Where the string "resolution" occurs in a line of the data below, that line should be copied.

::: Supplied material

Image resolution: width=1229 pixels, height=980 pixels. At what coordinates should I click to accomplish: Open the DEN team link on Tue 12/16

::::::
::: Supplied material

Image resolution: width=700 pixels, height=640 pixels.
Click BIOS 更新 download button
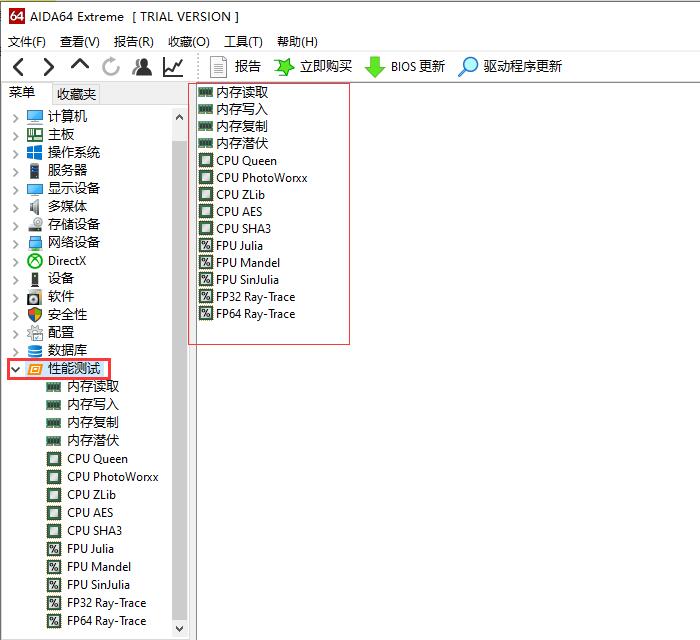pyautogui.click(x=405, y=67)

::::::
::: Supplied material

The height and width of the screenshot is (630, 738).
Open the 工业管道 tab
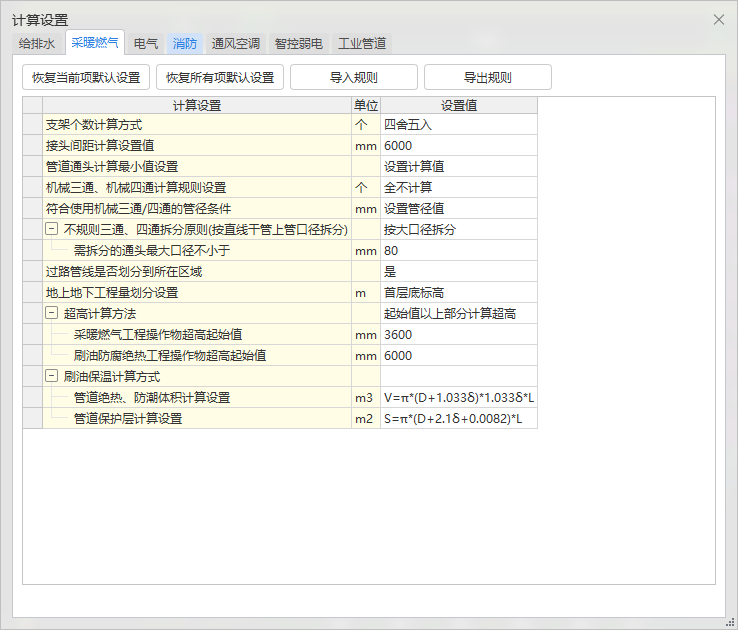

::::::

- [Expected answer]
Image resolution: width=1229 pixels, height=980 pixels. At what coordinates should I click to accomplish: Open the DEN team link on Tue 12/16
Image resolution: width=700 pixels, height=640 pixels.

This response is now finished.